Dadurch sinkt das Frustpotenzial. Die meisten Menschen würden negative Bescheide gutmütig hinnehmen oder seien sogar dankbar, dass sicherheitsrelevante Mängel gefunden wurden, sagt Moser. Aber der ein oder andere Wutausbruch bleibt nicht aus. Da komme es schon mal vor, dass jemand mit quietschenden Reifen vom Hof donnert. Ein Umgang auf Augenhöhe mit den Kunden ist Moser deshalb wichtig. Die Prüfer erklären nicht nur, was kaputt ist, sondern auch, was für Folgen das haben kann. Bei kleineren Problemen, die noch keine Mängel sind, geben die Prüfer Hinweise und Tipps. „Pflicht ist das nicht, aber wir machen das trotzdem. Das kommt bei den Menschen einfach besser an, als wenn sie nur einen Mängelbericht in die Hand gedrückt bekommen“, sagt Moser.

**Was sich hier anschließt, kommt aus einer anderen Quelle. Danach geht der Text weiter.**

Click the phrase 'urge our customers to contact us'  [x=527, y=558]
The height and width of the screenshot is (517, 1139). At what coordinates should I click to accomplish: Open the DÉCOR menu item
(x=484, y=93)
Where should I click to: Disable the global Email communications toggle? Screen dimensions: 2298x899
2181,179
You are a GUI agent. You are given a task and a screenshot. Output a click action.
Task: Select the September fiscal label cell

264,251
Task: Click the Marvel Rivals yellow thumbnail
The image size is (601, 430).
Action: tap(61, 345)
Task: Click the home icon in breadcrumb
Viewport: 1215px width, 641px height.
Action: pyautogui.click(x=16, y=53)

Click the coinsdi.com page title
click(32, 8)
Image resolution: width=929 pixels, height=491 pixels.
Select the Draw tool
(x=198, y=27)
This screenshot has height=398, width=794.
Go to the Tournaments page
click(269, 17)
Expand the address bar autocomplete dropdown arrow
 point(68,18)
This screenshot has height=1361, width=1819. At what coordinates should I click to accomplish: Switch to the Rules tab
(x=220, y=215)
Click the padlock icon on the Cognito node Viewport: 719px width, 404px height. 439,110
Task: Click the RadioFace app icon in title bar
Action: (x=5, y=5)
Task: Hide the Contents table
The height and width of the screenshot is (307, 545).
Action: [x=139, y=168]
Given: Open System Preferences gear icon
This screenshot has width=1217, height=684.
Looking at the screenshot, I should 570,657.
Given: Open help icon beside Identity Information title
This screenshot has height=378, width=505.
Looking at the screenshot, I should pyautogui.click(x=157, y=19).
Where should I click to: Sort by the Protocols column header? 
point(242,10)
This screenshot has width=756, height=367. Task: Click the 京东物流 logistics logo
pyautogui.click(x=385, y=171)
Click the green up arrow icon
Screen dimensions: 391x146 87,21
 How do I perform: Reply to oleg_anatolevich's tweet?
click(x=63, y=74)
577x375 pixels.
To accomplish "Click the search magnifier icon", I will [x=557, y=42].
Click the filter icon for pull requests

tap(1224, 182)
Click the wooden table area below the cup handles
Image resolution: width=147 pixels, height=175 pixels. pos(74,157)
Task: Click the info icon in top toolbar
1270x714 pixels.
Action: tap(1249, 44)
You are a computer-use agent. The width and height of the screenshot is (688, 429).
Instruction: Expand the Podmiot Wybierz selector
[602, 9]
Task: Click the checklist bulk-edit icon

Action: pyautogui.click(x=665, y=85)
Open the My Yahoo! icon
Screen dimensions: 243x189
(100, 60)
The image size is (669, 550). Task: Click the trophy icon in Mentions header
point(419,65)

Deutscher Exportschlager: DEKRA überprüft die ganze Welt
Gegründet wurde der Deutsche Kraftfahrzeugüberwachungsverein (DEKRA) 1925 von Unternehmen, die ihren eigenen Fuhrpark instand halten wollten. Mittlerweile ist DEKRA der größte Anbieter der staatlich verordneten Hauptuntersuchung in Deutschland. Denn: Der Konkurrent TÜV ist unterteilt in mehrere regionale eigenständige Unternehmen, so zum Beispiel TÜV Süd oder TÜV Nord. DEKRA ist in mehr als 60 Ländern auf der Welt tätig. Sogar in einigen Staaten der USA, erzählt Pressesprecher Wolfgang Sigloch, gibt es mittlerweile verpflichtende Prüfungen.